→ WORK TO COMPLETE
Copy out the entries word for word, everything from the line containing "Given: Open See more ellipsis menu" down to the line containing "This screenshot has width=1043, height=579.".

→ SUPPLIED DATA
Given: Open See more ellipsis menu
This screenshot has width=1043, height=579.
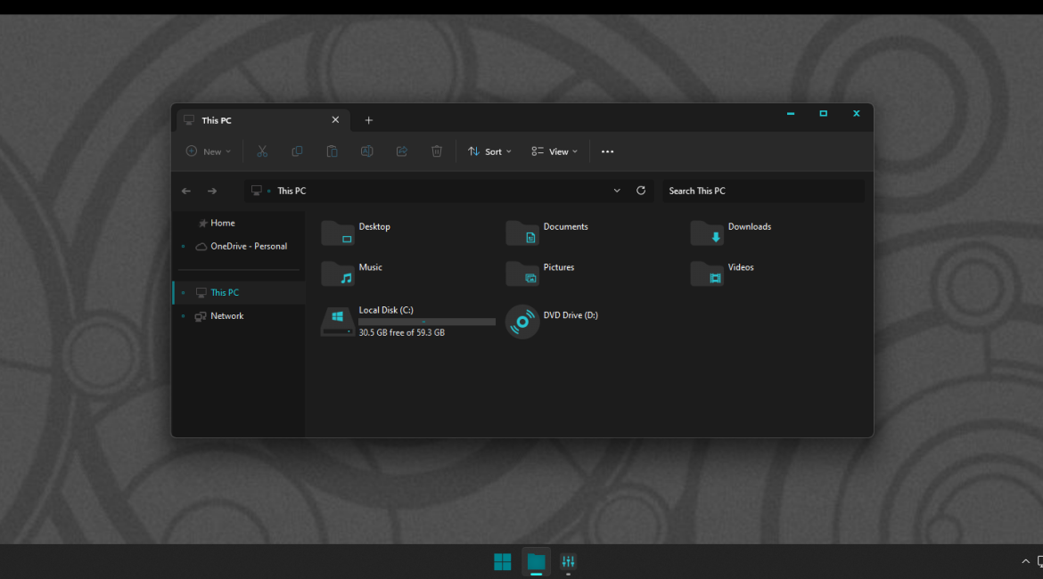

==

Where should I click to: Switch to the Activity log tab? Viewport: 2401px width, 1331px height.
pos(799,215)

==

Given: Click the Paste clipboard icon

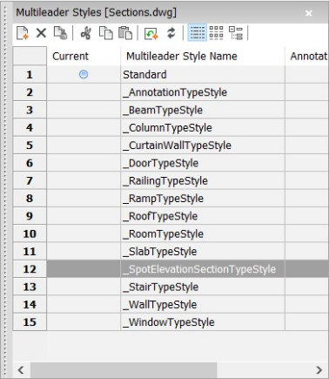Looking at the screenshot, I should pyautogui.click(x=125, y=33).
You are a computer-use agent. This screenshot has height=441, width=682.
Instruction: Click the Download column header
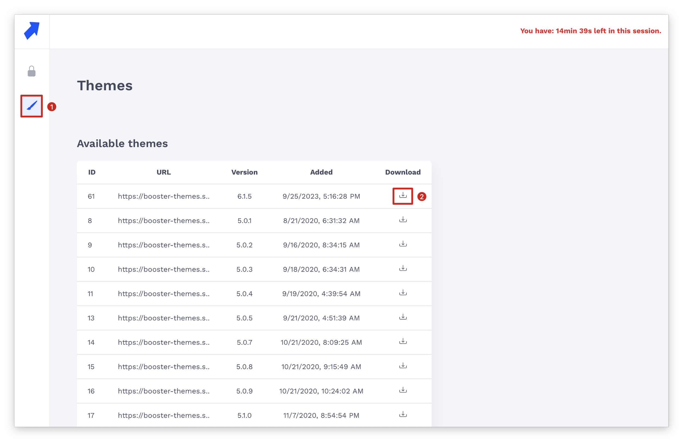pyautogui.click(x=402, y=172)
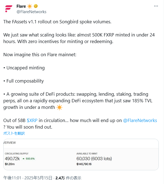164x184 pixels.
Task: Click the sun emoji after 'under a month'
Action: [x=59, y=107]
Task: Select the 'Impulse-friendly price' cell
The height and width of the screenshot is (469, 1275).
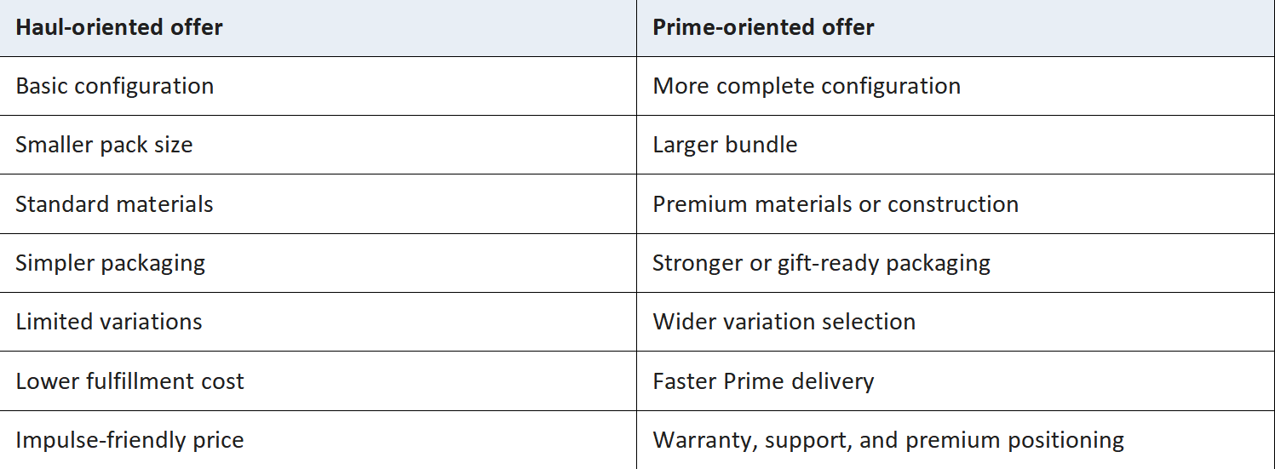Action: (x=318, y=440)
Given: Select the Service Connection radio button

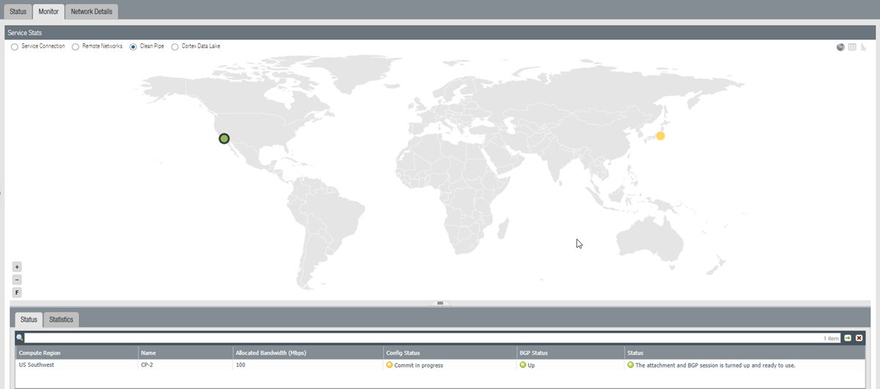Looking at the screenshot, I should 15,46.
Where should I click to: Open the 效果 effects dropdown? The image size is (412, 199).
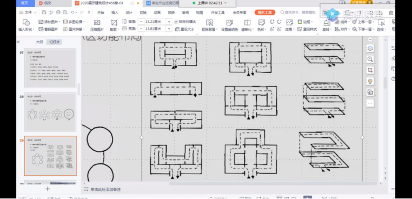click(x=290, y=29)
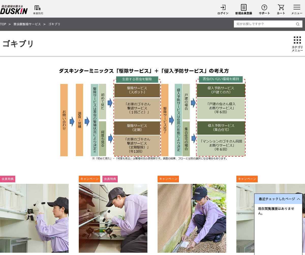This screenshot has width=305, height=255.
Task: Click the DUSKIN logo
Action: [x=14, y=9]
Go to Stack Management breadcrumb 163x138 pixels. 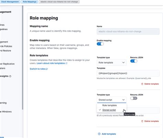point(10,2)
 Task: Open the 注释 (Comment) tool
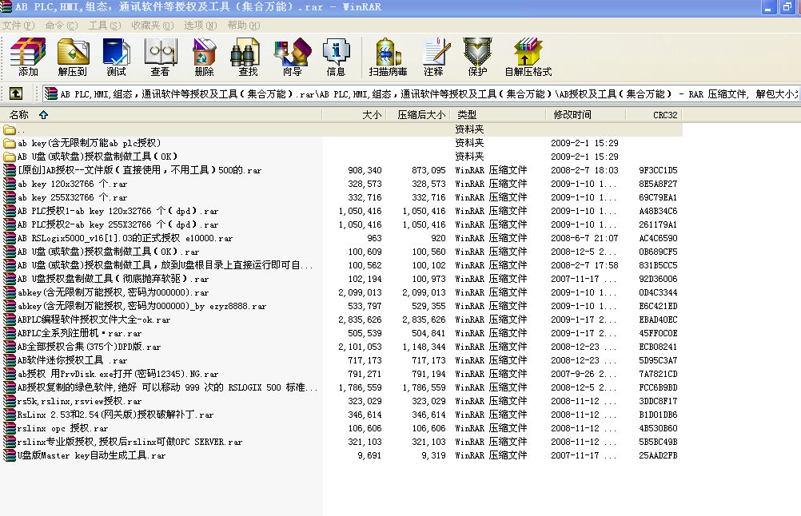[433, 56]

→ TASK RESULT
Given: Open See more ellipsis menu
This screenshot has width=1043, height=579.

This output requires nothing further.